_What to produce_. Rewrite the rows below with "Nắp Gập" swapped for "Nắp Bật" everywhere it occurs, keeping everything else unchanged and leaving out the pictures.

[Word and item position data]
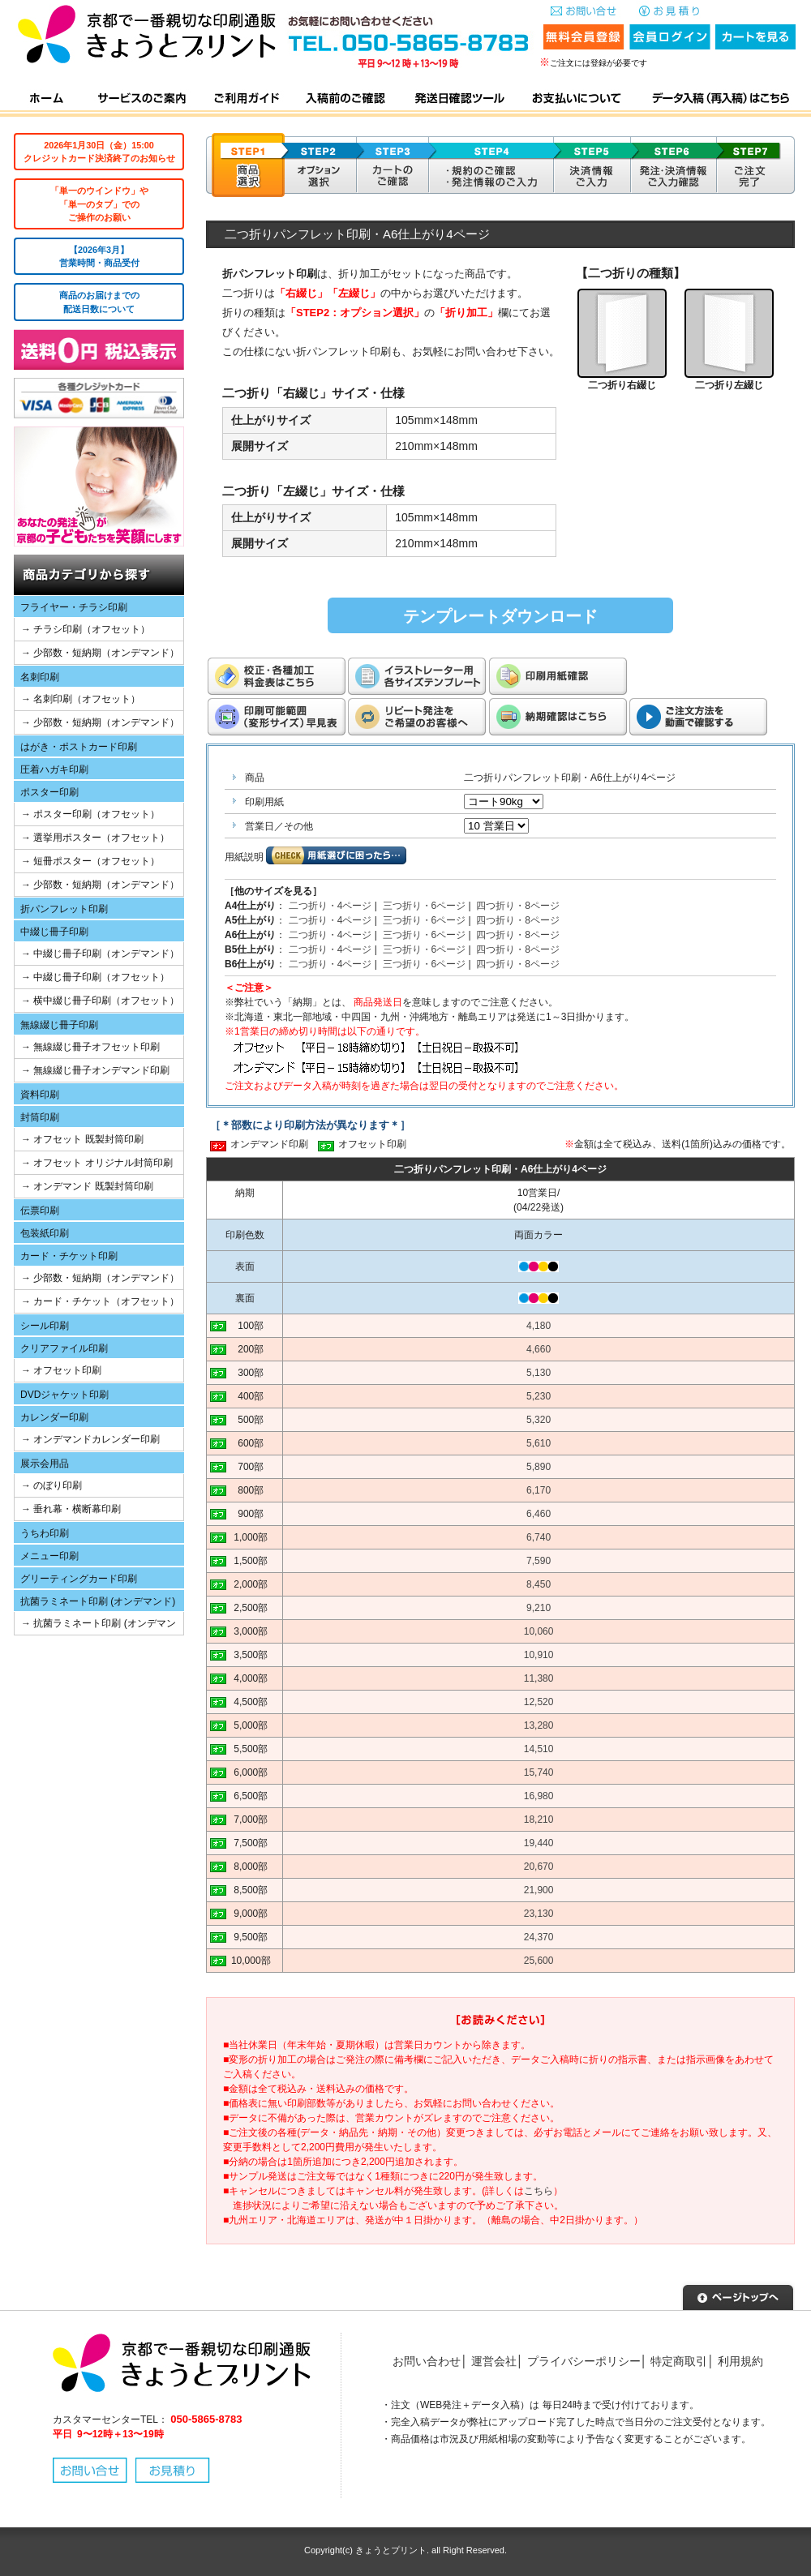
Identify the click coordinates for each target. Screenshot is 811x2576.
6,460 (538, 1513)
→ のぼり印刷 (51, 1485)
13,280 (539, 1725)
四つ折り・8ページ (518, 905)
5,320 (538, 1419)
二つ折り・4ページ (330, 905)
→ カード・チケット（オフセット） (100, 1301)
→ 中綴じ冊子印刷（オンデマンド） (100, 953)
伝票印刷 (39, 1210)
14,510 (539, 1749)
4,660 (538, 1349)
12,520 (539, 1702)
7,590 (538, 1561)
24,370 (539, 1937)
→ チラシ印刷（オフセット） (85, 629)
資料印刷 (39, 1094)
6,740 (538, 1537)
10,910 (539, 1655)
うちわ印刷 (44, 1533)
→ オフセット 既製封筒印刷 (82, 1139)
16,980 (539, 1796)
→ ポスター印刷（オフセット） (90, 814)
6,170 (538, 1490)
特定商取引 (678, 2361)
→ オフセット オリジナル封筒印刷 (97, 1162)
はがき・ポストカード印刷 (78, 746)
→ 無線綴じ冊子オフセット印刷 (90, 1046)
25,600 (539, 1960)
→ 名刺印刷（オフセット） (80, 699)
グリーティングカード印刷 (78, 1578)
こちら (538, 2191)
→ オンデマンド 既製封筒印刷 (87, 1186)
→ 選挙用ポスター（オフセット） (95, 837)
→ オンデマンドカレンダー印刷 (90, 1439)
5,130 (538, 1372)
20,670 (539, 1866)
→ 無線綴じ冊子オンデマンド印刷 (95, 1070)
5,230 (538, 1396)
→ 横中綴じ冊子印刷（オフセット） (100, 1000)
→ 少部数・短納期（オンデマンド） (100, 652)
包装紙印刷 (44, 1233)
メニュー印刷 (49, 1556)
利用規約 (740, 2361)
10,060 (539, 1631)
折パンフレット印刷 (64, 909)
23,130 (539, 1913)
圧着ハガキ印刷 (54, 769)
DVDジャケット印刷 (64, 1394)
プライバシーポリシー (584, 2361)
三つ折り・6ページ (424, 905)
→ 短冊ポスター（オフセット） (90, 861)
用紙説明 (244, 857)
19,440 (539, 1843)
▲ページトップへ (738, 2295)
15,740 (539, 1772)
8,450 (538, 1584)
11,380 (539, 1678)
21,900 (539, 1890)
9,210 (538, 1608)
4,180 (538, 1325)
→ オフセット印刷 (61, 1370)
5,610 (538, 1443)
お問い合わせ (427, 2361)
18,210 (539, 1819)
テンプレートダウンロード (500, 616)
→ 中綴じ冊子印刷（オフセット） (95, 977)
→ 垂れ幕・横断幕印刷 (71, 1509)
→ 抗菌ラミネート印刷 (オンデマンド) (95, 1626)
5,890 (538, 1466)
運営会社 (494, 2361)
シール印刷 (44, 1325)
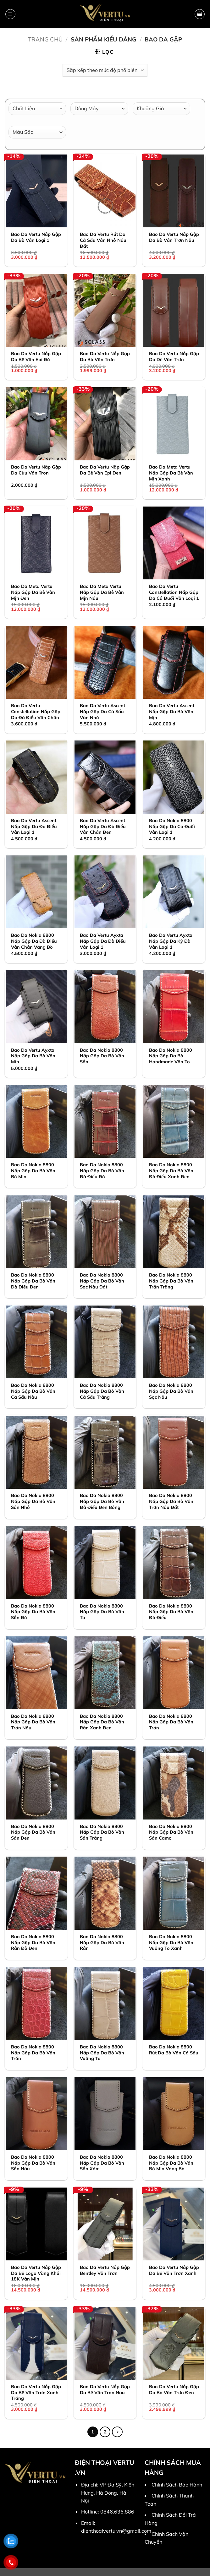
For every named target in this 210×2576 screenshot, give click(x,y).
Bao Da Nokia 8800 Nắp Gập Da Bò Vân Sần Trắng (102, 1832)
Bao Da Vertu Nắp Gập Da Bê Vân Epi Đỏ (36, 356)
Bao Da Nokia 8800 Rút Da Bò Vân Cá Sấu (173, 2050)
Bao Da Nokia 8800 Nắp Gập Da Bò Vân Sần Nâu (33, 2163)
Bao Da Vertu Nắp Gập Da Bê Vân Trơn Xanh (174, 2270)
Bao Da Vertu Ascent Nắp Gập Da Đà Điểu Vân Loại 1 (34, 826)
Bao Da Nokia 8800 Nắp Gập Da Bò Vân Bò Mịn (33, 1170)
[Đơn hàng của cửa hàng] (105, 70)
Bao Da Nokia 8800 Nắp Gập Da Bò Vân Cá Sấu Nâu (33, 1391)
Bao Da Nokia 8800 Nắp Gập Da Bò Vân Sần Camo (171, 1832)
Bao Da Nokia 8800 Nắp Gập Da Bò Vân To (102, 1611)
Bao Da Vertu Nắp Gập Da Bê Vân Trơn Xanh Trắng (36, 2392)
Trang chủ (45, 39)
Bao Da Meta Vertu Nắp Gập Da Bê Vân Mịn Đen (33, 592)
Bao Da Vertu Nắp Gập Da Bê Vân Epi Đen (105, 470)
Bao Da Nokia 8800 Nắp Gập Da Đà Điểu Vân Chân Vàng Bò (34, 941)
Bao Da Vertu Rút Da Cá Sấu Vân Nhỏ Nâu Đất (103, 240)
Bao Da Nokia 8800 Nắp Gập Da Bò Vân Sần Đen (33, 1832)
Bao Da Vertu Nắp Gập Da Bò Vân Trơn (105, 356)
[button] (10, 14)
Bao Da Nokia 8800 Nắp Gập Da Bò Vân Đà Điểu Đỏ (102, 1170)
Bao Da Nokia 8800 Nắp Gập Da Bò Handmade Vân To (170, 1056)
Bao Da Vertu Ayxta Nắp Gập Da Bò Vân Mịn (33, 1056)
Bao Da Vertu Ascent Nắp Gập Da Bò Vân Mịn (171, 711)
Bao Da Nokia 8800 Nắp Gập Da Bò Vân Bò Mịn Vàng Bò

_Response below_.
Identify the click coordinates for each target. Screenshot is 811x2576.
6,460 (538, 1513)
→ のぼり印刷 (51, 1485)
13,280 (539, 1725)
四つ折り・8ページ (518, 905)
5,320 (538, 1419)
二つ折り・4ページ (330, 905)
→ カード・チケット（オフセット） (100, 1301)
→ 中綴じ冊子印刷（オンデマンド） (100, 953)
伝票印刷 (39, 1210)
14,510 (539, 1749)
4,660 (538, 1349)
12,520 (539, 1702)
7,590 (538, 1561)
24,370 (539, 1937)
→ チラシ印刷（オフセット） (85, 629)
資料印刷 (39, 1094)
6,740 (538, 1537)
10,910 (539, 1655)
うちわ印刷 (44, 1533)
→ オフセット 既製封筒印刷 (82, 1139)
16,980 (539, 1796)
→ ポスター印刷（オフセット） (90, 814)
6,170 (538, 1490)
特定商取引 (678, 2361)
→ オフセット オリジナル封筒印刷 (97, 1162)
はがき・ポストカード印刷 (78, 746)
→ 無線綴じ冊子オフセット印刷 (90, 1046)
25,600 (539, 1960)
→ 名刺印刷（オフセット） (80, 699)
グリーティングカード印刷 (78, 1578)
こちら (538, 2191)
→ オンデマンド 既製封筒印刷 (87, 1186)
→ 選挙用ポスター（オフセット） (95, 837)
→ オンデマンドカレンダー印刷 (90, 1439)
5,130 (538, 1372)
20,670 (539, 1866)
→ 無線綴じ冊子オンデマンド印刷 (95, 1070)
5,230 (538, 1396)
→ 横中綴じ冊子印刷（オフセット） (100, 1000)
→ 少部数・短納期（オンデマンド） (100, 652)
包装紙印刷 (44, 1233)
メニュー印刷 (49, 1556)
利用規約 (740, 2361)
10,060 (539, 1631)
折パンフレット印刷 (64, 909)
23,130 (539, 1913)
圧着ハガキ印刷 (54, 769)
DVDジャケット印刷 (64, 1394)
プライバシーポリシー (584, 2361)
三つ折り・6ページ (424, 905)
→ 短冊ポスター（オフセット） (90, 861)
用紙説明 (244, 857)
19,440 (539, 1843)
▲ページトップへ (738, 2295)
15,740 (539, 1772)
8,450 (538, 1584)
11,380 (539, 1678)
21,900 (539, 1890)
9,210 (538, 1608)
4,180 (538, 1325)
→ オフセット印刷 (61, 1370)
5,610 (538, 1443)
お問い合わせ (427, 2361)
18,210 (539, 1819)
テンプレートダウンロード (500, 616)
→ 中綴じ冊子印刷（オフセット） (95, 977)
→ 垂れ幕・横断幕印刷 (71, 1509)
→ 抗菌ラミネート印刷 (オンデマンド) (95, 1626)
5,890 (538, 1466)
運営会社 (494, 2361)
シール印刷 (44, 1325)
For every named target in this 210×2576 screenshot, give click(x,y).
Bao Da Nokia 8800 Nắp Bật Da Bò Vân Sần Trắng (102, 1832)
Bao Da Vertu Nắp Bật Da Bê Vân Epi Đỏ (36, 356)
Bao Da Nokia 8800 Rút Da Bò Vân Cá Sấu (173, 2050)
Bao Da Nokia 8800 Nắp Bật Da Bò Vân Sần Nâu (33, 2163)
Bao Da Vertu Nắp Bật Da Bê Vân Trơn Xanh (174, 2270)
Bao Da Vertu Ascent Nắp Bật Da Đà Điểu Vân Loại 1 (34, 826)
Bao Da Nokia 8800 Nắp Bật Da Bò Vân Bò Mịn (33, 1170)
[Đơn hàng của cửa hàng] (105, 70)
Bao Da Nokia 8800 Nắp Bật Da Bò Vân Cá Sấu Nâu (33, 1391)
Bao Da Nokia 8800 Nắp Bật Da Bò Vân Sần Camo (171, 1832)
Bao Da Nokia 8800 Nắp Bật Da Bò Vân To (102, 1611)
Bao Da Vertu Nắp Bật Da Bê Vân Trơn Xanh Trắng (36, 2392)
Trang chủ (45, 39)
Bao Da Meta Vertu Nắp Bật Da Bê Vân Mịn Đen (33, 592)
Bao Da Vertu Nắp Bật Da Bê Vân Epi Đen (105, 470)
Bao Da Nokia 8800 Nắp Bật Da Đà Điểu Vân Chân Vàng Bò (34, 941)
Bao Da Vertu Rút Da Cá Sấu Vân Nhỏ Nâu Đất (103, 240)
Bao Da Nokia 8800 Nắp Bật Da Bò Vân Sần Đen (33, 1832)
Bao Da Vertu Nắp Bật Da Bò Vân Trơn (105, 356)
[button] (10, 14)
Bao Da Nokia 8800 Nắp Bật Da Bò Vân Đà Điểu Đỏ (102, 1170)
Bao Da Nokia 8800 Nắp Bật Da Bò Handmade Vân To (170, 1056)
Bao Da Vertu Ayxta Nắp Bật Da Bò Vân Mịn (33, 1056)
Bao Da Vertu Ascent Nắp Bật Da Bò Vân Mịn (171, 711)
Bao Da Nokia 8800 Nắp Bật Da Bò Vân Bò Mịn Vàng Bò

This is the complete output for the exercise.